A simple and rapid colorimetric detection of Staphylococcus aureus relied on the distance-dependent optical properties of silver nanoparticles

The quick and accurate diagnosis of pathogens has appeared as a pressing issue in clinical diagnostics, environmental monitoring, and food safety. The available assays are suffering from limited capacities in simple, fast, low-cost, and on-site detection to increase prevention and proper treatment.
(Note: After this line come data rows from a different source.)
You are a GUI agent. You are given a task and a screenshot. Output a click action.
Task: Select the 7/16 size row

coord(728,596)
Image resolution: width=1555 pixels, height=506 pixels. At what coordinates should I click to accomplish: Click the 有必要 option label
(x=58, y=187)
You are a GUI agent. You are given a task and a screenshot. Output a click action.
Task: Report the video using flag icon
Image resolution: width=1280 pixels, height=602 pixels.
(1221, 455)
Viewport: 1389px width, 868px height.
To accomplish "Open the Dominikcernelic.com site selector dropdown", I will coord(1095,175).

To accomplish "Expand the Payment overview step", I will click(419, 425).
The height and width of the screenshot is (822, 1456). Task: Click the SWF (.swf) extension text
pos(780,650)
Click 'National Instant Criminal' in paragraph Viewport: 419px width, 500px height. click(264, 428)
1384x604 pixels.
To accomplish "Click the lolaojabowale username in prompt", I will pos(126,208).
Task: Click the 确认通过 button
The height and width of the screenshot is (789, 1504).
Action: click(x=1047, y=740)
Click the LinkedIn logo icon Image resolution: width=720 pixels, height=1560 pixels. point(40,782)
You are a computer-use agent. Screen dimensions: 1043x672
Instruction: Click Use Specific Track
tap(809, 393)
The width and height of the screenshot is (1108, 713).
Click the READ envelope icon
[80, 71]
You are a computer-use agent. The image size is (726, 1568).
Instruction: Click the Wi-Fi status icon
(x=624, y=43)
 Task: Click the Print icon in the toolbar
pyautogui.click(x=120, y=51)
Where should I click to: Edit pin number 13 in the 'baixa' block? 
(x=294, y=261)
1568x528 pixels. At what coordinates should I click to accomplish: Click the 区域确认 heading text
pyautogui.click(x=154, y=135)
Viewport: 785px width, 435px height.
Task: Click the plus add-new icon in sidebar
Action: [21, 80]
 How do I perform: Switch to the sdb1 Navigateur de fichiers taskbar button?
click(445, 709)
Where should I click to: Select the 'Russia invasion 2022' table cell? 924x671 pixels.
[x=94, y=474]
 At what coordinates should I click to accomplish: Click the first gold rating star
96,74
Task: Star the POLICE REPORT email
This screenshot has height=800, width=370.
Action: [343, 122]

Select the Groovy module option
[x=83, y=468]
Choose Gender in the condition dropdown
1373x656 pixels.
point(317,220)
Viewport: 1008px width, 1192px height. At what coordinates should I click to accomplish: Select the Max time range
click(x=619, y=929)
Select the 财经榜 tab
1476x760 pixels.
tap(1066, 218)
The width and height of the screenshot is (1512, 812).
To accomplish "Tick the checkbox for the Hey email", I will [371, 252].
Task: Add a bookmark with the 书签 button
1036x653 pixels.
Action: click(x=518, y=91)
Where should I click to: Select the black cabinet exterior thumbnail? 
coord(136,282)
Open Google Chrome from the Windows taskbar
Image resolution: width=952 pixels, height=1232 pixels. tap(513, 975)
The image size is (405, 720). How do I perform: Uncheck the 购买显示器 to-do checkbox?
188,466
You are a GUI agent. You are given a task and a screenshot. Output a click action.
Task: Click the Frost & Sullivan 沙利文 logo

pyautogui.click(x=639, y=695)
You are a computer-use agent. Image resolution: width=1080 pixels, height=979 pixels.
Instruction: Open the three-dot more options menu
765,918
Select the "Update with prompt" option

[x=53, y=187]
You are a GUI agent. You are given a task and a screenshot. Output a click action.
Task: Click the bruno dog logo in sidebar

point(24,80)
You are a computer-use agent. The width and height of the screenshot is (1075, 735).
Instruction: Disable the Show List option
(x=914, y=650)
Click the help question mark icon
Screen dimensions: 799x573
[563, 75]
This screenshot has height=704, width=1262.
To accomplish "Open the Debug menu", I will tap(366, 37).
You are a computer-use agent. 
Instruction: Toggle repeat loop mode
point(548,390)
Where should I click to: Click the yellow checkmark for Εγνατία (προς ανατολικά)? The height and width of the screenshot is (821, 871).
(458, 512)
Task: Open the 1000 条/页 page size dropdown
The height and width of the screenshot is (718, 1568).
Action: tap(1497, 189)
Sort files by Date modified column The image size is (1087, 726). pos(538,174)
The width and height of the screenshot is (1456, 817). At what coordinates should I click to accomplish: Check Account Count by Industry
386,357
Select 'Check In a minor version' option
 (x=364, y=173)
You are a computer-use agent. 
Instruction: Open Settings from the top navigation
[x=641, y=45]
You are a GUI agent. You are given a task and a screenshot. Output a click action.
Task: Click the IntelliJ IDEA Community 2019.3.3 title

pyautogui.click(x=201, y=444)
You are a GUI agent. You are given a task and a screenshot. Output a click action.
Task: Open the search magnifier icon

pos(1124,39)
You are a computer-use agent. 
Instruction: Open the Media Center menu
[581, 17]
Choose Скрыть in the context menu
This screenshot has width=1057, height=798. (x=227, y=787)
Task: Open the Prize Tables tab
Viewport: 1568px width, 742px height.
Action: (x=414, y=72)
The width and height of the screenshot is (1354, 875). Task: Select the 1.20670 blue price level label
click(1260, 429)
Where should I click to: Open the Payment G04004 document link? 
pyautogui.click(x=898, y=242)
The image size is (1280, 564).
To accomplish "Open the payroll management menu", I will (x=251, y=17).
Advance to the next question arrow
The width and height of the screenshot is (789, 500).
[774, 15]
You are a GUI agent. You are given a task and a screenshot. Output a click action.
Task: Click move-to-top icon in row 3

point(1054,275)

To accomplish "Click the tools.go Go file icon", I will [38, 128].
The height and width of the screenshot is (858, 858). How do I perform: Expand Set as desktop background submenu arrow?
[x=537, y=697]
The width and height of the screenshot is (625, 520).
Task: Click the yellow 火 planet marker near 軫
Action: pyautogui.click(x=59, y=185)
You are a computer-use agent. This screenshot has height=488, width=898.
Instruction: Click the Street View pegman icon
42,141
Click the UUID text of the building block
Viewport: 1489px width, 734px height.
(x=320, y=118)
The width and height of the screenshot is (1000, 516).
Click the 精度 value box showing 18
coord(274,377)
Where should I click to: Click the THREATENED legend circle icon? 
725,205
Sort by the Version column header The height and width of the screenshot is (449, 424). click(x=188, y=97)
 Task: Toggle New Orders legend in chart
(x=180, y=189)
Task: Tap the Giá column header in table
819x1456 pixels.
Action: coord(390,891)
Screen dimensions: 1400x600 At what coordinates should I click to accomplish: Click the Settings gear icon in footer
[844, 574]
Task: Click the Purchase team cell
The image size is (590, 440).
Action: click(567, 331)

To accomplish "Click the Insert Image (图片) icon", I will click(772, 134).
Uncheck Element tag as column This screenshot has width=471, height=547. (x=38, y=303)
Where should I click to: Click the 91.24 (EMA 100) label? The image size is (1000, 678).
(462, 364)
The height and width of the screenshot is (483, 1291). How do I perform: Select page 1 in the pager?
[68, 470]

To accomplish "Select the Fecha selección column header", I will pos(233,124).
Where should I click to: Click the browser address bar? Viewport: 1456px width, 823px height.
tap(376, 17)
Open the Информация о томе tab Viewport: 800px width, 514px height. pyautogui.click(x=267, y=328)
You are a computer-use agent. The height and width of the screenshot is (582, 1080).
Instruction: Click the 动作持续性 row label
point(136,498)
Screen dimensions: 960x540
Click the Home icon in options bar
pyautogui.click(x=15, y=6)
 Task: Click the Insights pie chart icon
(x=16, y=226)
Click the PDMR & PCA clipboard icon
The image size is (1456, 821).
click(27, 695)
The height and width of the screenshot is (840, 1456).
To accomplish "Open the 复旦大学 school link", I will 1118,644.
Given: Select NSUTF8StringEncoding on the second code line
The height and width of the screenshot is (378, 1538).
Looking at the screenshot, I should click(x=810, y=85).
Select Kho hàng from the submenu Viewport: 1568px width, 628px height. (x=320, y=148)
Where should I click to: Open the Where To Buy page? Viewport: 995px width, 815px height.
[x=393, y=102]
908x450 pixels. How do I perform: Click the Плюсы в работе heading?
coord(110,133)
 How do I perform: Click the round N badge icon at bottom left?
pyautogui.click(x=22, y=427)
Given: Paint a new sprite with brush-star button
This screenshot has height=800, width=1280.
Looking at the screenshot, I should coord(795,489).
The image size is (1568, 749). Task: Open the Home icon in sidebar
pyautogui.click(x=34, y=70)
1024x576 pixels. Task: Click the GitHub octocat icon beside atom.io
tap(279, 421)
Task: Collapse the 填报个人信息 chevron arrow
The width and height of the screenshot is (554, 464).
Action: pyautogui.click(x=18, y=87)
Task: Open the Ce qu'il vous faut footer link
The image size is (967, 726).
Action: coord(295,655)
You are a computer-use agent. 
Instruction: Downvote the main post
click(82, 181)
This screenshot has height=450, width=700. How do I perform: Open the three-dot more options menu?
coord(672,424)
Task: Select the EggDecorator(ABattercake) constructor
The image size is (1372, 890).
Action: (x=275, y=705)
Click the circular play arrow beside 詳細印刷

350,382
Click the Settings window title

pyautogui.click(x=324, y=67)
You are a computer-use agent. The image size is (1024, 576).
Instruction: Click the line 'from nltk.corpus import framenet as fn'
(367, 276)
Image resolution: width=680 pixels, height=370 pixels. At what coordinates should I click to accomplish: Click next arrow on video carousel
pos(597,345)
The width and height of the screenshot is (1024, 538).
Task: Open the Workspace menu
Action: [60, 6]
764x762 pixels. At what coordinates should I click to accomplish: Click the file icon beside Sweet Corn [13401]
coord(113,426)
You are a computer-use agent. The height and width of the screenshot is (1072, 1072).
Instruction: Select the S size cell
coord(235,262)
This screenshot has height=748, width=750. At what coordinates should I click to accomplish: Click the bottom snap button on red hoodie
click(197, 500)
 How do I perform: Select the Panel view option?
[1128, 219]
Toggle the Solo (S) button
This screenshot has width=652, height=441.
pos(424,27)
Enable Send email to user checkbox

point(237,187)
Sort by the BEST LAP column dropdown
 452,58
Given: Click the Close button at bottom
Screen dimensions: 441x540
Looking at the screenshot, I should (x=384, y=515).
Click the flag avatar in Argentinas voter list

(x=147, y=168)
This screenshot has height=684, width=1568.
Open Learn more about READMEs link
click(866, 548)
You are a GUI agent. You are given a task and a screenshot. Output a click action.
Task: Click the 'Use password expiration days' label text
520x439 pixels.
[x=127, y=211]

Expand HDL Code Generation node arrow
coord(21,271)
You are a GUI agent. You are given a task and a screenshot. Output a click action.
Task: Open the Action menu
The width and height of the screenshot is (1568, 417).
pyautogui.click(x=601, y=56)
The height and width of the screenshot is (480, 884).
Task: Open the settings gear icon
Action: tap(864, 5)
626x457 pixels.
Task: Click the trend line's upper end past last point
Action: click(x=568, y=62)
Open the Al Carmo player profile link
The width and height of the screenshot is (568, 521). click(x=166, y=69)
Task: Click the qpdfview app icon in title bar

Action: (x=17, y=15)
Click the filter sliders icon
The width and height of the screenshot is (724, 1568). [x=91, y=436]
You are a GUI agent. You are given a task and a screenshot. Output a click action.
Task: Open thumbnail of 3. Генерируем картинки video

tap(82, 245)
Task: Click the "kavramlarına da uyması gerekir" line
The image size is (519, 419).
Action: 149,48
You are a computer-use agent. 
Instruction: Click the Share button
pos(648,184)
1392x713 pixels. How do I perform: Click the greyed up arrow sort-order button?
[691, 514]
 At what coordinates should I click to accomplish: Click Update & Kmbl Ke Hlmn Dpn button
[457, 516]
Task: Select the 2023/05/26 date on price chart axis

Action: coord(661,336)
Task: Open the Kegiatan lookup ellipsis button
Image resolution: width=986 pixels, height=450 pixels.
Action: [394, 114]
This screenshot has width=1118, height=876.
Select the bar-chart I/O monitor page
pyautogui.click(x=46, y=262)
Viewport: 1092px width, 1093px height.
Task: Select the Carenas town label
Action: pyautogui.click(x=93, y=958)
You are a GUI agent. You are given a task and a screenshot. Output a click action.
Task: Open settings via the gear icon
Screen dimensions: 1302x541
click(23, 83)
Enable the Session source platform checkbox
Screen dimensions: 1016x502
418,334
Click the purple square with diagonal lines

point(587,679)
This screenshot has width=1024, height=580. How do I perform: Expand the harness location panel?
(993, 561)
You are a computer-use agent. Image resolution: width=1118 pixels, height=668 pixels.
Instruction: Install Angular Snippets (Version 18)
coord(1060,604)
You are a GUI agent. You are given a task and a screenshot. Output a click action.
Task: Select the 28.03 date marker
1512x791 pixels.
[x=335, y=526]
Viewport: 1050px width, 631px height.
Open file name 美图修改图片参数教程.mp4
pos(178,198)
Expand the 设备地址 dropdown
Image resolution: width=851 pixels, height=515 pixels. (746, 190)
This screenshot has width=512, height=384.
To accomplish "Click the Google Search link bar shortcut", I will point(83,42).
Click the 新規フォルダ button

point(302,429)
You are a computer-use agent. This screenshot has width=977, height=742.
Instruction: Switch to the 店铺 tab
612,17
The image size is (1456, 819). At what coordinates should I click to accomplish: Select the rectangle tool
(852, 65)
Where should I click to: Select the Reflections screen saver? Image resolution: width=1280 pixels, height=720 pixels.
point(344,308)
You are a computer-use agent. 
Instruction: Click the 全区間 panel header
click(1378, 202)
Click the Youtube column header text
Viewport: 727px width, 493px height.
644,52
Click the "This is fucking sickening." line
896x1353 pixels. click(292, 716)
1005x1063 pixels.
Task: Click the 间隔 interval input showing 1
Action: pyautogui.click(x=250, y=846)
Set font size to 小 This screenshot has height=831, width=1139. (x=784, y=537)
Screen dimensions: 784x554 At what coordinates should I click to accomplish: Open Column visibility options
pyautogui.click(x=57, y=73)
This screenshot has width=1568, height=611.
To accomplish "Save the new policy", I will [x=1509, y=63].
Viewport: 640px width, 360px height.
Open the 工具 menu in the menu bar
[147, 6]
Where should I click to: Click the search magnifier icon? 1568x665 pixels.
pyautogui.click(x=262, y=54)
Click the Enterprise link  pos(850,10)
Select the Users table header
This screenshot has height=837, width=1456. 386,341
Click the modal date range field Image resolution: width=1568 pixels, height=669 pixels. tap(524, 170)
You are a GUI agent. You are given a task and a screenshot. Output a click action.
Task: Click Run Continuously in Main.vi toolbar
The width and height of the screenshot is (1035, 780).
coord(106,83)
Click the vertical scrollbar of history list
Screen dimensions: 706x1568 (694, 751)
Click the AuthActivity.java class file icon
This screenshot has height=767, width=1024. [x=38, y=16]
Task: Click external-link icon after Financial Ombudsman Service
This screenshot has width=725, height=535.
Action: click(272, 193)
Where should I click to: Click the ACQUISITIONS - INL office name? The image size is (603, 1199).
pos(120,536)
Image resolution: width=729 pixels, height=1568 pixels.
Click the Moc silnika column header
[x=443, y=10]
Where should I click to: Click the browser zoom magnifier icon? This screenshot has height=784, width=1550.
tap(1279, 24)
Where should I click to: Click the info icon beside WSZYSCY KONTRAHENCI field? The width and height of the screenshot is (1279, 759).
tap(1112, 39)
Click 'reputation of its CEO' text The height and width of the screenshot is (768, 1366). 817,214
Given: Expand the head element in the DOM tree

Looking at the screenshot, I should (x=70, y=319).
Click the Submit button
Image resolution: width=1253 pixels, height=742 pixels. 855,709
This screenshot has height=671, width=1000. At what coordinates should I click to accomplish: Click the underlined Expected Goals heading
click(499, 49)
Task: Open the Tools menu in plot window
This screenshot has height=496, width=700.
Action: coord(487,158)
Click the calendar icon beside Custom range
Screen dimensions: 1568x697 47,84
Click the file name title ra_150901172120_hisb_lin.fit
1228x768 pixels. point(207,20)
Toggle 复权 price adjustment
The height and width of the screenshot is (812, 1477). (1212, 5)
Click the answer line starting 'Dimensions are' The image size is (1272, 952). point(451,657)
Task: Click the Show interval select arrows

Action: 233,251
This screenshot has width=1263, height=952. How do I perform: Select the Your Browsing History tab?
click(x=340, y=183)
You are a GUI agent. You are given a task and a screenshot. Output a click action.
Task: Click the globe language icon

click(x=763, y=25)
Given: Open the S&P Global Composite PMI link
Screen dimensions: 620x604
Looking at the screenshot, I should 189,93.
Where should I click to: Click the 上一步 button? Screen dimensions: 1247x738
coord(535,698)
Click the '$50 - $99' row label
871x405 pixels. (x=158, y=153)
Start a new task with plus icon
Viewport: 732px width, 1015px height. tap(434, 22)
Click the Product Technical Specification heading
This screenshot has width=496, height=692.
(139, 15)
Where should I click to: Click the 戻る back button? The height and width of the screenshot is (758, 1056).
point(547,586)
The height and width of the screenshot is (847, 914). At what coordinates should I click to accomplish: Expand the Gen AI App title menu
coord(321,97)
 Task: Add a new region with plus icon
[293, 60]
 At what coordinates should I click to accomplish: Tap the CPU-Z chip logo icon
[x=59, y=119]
Herein, we address these challenges by developing a simple, speedy, affordable, and ultrasensitive nanoplasmonic biosensor for colorimetric detection of cDNA from staphylococcal RNA relying on the distance-dependent optical features of silver nanostructures for the measurement of color variations and spectral shifts owing to the plasmon coupling generated by the cross-linking accumulation of AgNPs. The method described utilizes silver nanoparticles (AgNPs) immobilized with two different single-stranded oligonucleotides (ssDNA(1) and ssDNA(2)) that specifically recognize the target DNA. Sandwich hybridization of target DNA with ssDNA(1) and ssDNA(2) induced color variations and spectral shifts of AgNPs, whereas test samples without the target DNA remained yellow as the initial color of colloidal silver. The designed nanoplasmonic biosensor demonstrated high specificity with the detection limit (LOD) of similar to 1.8 amol target DNA (similar to 10(6) molecules per test) in the broad linear dynamic range from 0.01 to 100 nM, and LOD down to a few cells was attained for amplified bacterial nucleic acids and a linear range from 10(2) CFU mL(-1) to 10(7) CFU mL(-1). The sensing approach showed great potential for the timely diagnosis of pathogens in low-density samples, and it has considerable merits over traditional culture approaches and qPCR techniques.